State Laws and Legislation

Rhode Island Custody and Visitation Law

There are no published cases specifically dealing with gay, lesbian, bisexual or transgender parents. Rhode Island courts, however, do not seem to permit the consideration of factors that do not affect the best interests of the child to be used in custody and visitation determinations.

Rhode Island law states: “In regulating the custody of the children, the court shall provide for the reasonable right of visitation by the natural parent not having custody of the children, except upon the showing of cause why the right should not be granted. The court shall mandate compliance with its order by both the custodial parent and the children. In the event of noncompliance, the non-custodial parent may file a motion for contempt in family court. Upon a finding by the court that its order for visitation has not been complied with, the court shall exercise its discretion in providing a remedy, and define the non-custodial parent’s visitation in detail.
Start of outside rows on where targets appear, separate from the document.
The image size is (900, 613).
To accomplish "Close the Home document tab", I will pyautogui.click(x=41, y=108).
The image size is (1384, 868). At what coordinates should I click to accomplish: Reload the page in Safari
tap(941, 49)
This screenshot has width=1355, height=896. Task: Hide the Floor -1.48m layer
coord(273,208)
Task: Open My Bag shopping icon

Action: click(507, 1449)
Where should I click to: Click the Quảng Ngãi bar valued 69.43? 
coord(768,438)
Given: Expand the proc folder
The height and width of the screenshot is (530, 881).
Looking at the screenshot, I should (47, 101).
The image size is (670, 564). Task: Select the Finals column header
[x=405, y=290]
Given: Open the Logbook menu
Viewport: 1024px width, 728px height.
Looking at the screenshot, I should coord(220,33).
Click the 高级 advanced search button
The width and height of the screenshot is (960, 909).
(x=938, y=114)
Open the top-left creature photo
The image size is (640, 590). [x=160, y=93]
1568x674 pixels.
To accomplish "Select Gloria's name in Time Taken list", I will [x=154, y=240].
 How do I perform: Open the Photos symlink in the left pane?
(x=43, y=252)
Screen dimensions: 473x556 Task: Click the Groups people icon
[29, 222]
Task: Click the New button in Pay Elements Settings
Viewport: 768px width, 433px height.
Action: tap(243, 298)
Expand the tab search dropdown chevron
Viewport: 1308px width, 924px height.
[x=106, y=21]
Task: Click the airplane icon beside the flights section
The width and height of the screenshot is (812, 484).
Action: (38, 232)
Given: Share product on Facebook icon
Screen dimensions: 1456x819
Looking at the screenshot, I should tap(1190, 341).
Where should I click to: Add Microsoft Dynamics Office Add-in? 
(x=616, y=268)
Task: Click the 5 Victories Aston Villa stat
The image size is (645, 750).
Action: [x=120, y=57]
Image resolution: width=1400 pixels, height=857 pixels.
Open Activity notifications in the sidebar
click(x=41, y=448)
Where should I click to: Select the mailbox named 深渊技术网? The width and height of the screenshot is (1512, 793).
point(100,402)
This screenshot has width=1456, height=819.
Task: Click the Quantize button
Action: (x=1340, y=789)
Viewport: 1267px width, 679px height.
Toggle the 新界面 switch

However, if a second finding of noncompliance by the court is made, the court shall consider this to be grounds for a change of custody to the non-custodial parent. …

“Any interested party may bring an action to determine the existence or nonexistence of a mother and child relationship. The provisions of this chapter applicable to the father and child relationship shall apply as far as practicable.”

In a 1990 case, Pettinato v. Pettinato, the mother appealed the trial court’s award of custody to the father. Although the father was named on the child’s birth certificate, he was not the biological father. The mother never questioned paternity until the divorce proceedings. The state Supreme Court noted that the Legislature had never defined what “best interests of the child” meant — rather, the courts had developed this concept in Rhode Island. The high court noted that the best interests of the child included: the wishes of the child’s parent or parents regarding the child’s custody; the reasonable preference of the child, if the court deems the child to be of sufficient intelligence, understanding and experience to express a preference; the interaction and interrelationship of the child with the child’s parent or parents, the child’s siblings and any other person who may significantly affect the child’s best interest; the child’s adjustment to the child’s home, school and community; the mental and physical health of all individuals involved; the stability of the child’s home environment; and the moral fitness of the child’s parents. After applying these factors, the state Supreme Court agreed with the trial judge that the best interests of the child would be served with the father having custody.

Custody and Visitation for Same-Sex Co-Parents
Rhode Island courts will allow a former same-sex partner (with no legal or biological relationship to the child(ren)) to petition for visitation.
In one 2000 case, Rubano v. DiCenzo, a same-sex couple had a child during their relationship. After the relationship dissolved the biological mother refused to honor a written agreement to allow her former partner visitation with the child. The family court, unsure whether it had jurisdiction to resolve this matter, referred the case to the state Supreme Court. The high court held that the family court did have jurisdiction to determine whether a de facto parental relationship existed between the non-biological parent and, if so, what visitation rights the non-biological parent should have. The state Supreme Court concluded: “The mere fact of biological parenthood, even when coupled with the biological parent’s ongoing care and nurture of the child and that parent’s fundamental right ‘to make decisions concerning the care, custody and control of [his or her] children’ does not always endow the biological parent with the absolute right to prevent all third parties from ever acquiring any parental rights vis-à-vis the child.” Furthermore, even though a written agreement existed between the couple, the court held that even if the order had not existed, the former partner would have been entitled to prove that she was a de facto parent and eligible for visitation rights.

Citations: R.I. GEN. LAWS §15-5-16(d)(1); R.I. GEN. LAWS § 15-8-26; Pettinato v. Pettinato, 582 A.2d 909 (R.I. 1990); Rubano v. DiCenzo, 759 A.2d 959 (R.I. 2000).


The legal information provided on this page is provided as a courtesy to the public. It is not designed to serve as legal advice. HRC does not warrant that this information is current or comprehensive.